So, yeah, this is the first Pith post I’ve written where strangers have written me to express concern that I might be shot. My friends and the Butcher do sometimes worry. The other day the Butcher wanted to go over where I keep the emails of the people the police should contact if anything should happen to me.
I don’t feel afraid, though. I can’t decide if that’s dumb or if I’m just numb to internet danger after years of trolls. Maybe I can’t recognize real threats anymore because the assholes have thrown off my calibration.
I fear dying.
I fear dying having done only this with my life and feeling like I really have nothing to show for my time here.

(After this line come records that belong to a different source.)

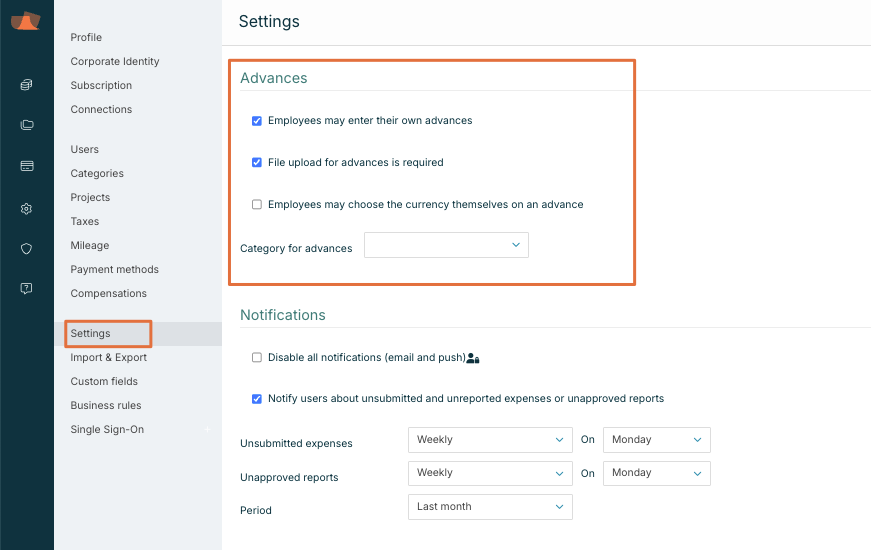
Task: Open the shield icon in the sidebar
Action: [x=27, y=249]
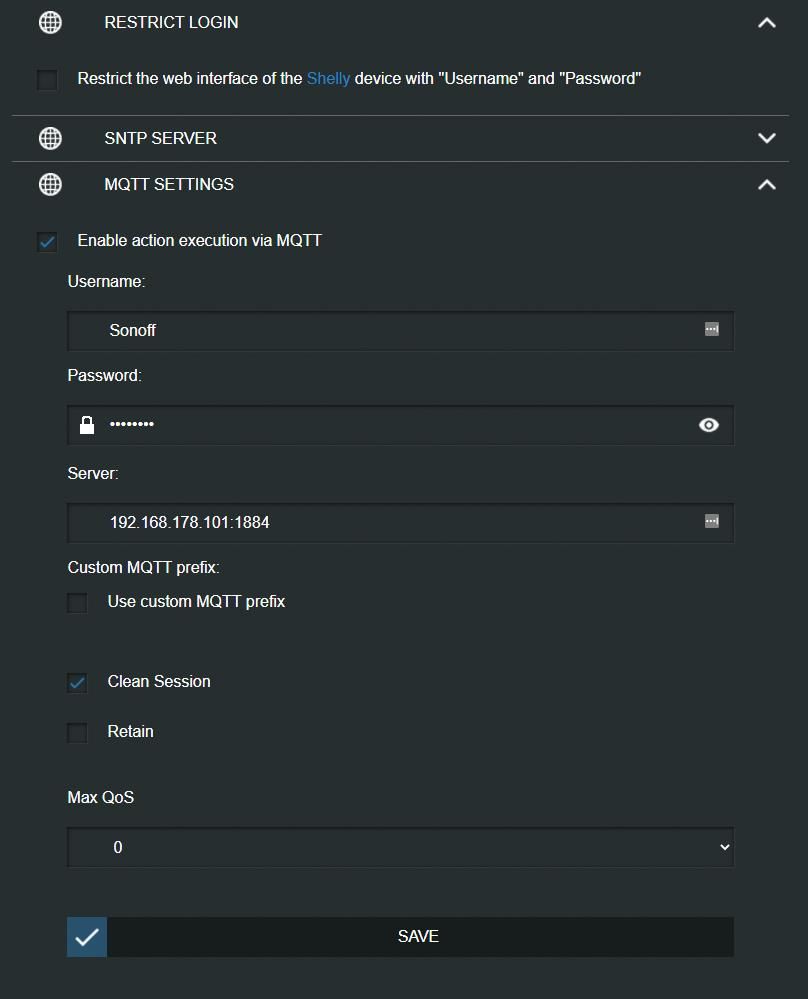Collapse the Restrict Login section chevron
The width and height of the screenshot is (808, 999).
coord(767,23)
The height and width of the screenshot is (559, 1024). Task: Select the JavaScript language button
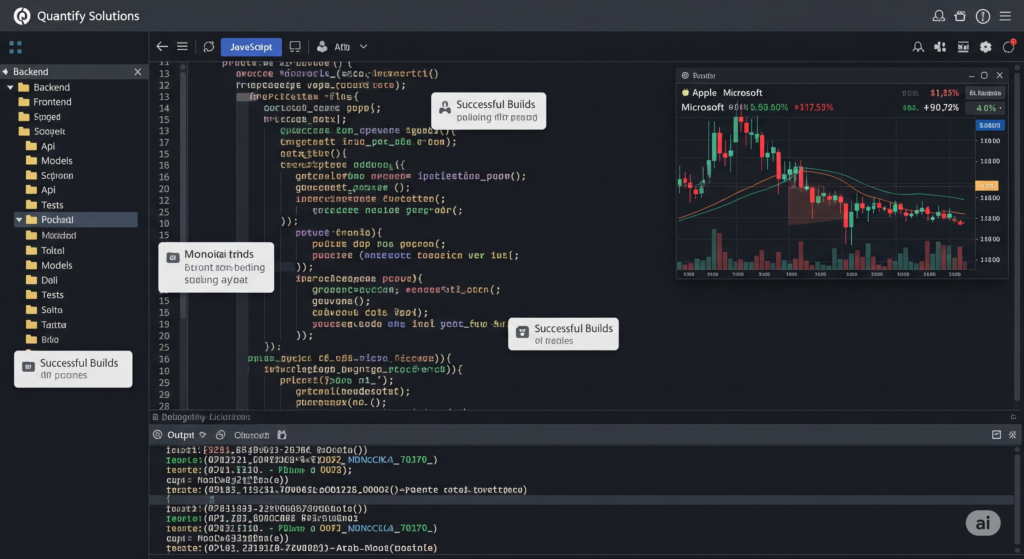coord(251,46)
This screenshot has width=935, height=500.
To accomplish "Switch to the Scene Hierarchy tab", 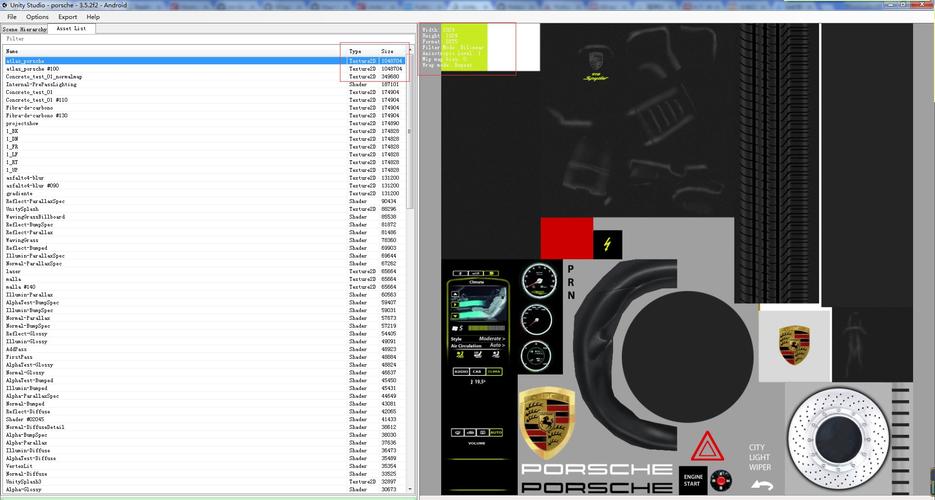I will point(24,29).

I fear being hurt by people who say they love me. Not hurt feelings hurt. I fear what happened before happening again.
I fear that I’ll never experience myself as a successful writer.
I fear disappointing my parents.
But this guy doesn’t really make me fearful. And again, that may be stupid on my part. It does make me wonder.
I wrote about the Radnor Lake Rambo for Pith today. And I’ve been thinking a lot about how, if his crusade is not about publicly escalating his one-man terror-fest until he works up the guts to shoot someone, it’s about demanding the right to be thought of as harmless, no matter what social cues he’s giving off.
You see this come up in other situations, where men get mad when they know they’re just being nice guys by doing something–say following a girl home (to make sure she makes it), or offering to buy a woman a drink after she’s made it clear she no longer wants to talk to you–that sets off the “this guy is trouble” red flag. Like they’re really pissed that they’re not being thought of as harmless.
There are other instances, but you get the gist. And people try to make the argument that, hey, you might be harmless, but you’re doing this red-flag activity and we are not psychic so we have no way of knowing if the guy on campus with a gun is a good guy or a bad guy or if the guy following us home is a good guy or a rapist or if the woman flirting with our partners is friendly or has ill-intentions.
But you can’t indulge in mildly bad, scary behavior and still be treated like you’re harmless. That’s a really weird thing to ask of the world.